Een bevruchte eicel heet a zygoot totdat het zich in 16 cellen verdeelt en een bolvormige structuur vormt die een morula wordt genoemd. De gebeurtenissen tijdens de zygote fase omvatten de integratie van de DNA in de celkern en het begin van rapid celverdeling, of decolleté. Bij mensen duurt het ongeveer vier dagen voordat een zygote een morula wordt en nog eens drie dagen voordat het embryo zich hecht aan de baarmoederwand van de moeder.
Onmiddellijke reactie
Zodra een sperma veilig in een eicel is gedokt, onderneemt het ei stappen om ander sperma buiten te houden. Dit is de corticale reactie, waarbij het ei duizenden membraangebonden corticale korrels afgeeft in de pellucide zone - de zona pellucida - rond de eicel. plasma membraan. De korrels bevatten enzymen die een tweede of zona-reactie veroorzaken die de toegang van ander sperma blokkeert door de zonestructuur te verharden en de spermareceptoren van het ei te vernietigen. De eicel, die halverwege de meiose was gesuspendeerd, hervat dit proces nu.
Voltooiing van meiose
Meiosis is het proces dat gameten creëert -- sperma en eicellen -- die slechts één of een haploïde set van chromosomen. Bevruchting stelt het reguliere diploïde aantal chromosomen in de zygote vast. Meiose vindt plaats over twee cycli van celdeling, die de zaadcellen voltooien vóór de bevruchting. Meiose in de eicel stopt tijdens de metafase van de tweede cyclus. Bij de bevruchting wordt meiose II hervat en worden de dubbele kopieën van elk chromosoom uit elkaar getrokken.
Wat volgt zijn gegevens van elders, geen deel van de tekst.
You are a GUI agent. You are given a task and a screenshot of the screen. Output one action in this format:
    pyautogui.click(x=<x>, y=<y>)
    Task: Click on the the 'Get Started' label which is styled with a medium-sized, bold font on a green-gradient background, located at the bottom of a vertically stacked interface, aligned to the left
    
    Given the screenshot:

Het ei behoudt een set, terwijl het andere naar een poollichaam wordt gestuurd dat zich van het ei scheidt en uiteindelijk degradeert.
Pronuclei Stage
De dicht opeengepakte chromosomen in het sperma beginnen nu te decondenseren en zijn omgeven door een tijdelijk membraan dat de vaderlijke pronucleus vormt. Enzymen uit de eicel helpen bij de vorming van de vaderlijke pronucleus. De eicel ontwikkelt ook zijn eigen pronucleus. Gedurende de volgende 12 tot 18 uur repliceert het DNA in elke pronucleus, waarbij chromosomen worden gevormd met twee aan elkaar gehechte chromatiden. De twee pronuclei hechten aan een reeks microtubuli die zijn verankerd door een structuur die een aster wordt genoemd. De microtubuli trekken de twee pronuclei samen.
Mitose
Zodra de pronuclei naar elkaar toe zijn getrokken, lossen hun membranen op. Het bevruchte eitje bereidt zich nu voor op mitose, wat de verdeling is van gedupliceerde chromosomen naar twee dochtercellen. Tijdens mitose worden de chromosomen uitgelijnd op een centrale spil waar de duplicaten scheiden en naar beide uiteinden van de cel worden getrokken. De cel deelt zich, waarbij elke dochtercel ongeveer half zo groot is als het oorspronkelijke ei. De cellen ondergaan nog drie cycli van mitose, wat splitsing wordt genoemd omdat de cellen tijdens deze fase niet groter worden. Op de vierde dag vormen de 16 cellen de morula, die zich uiteindelijk tot een baby ontwikkelt.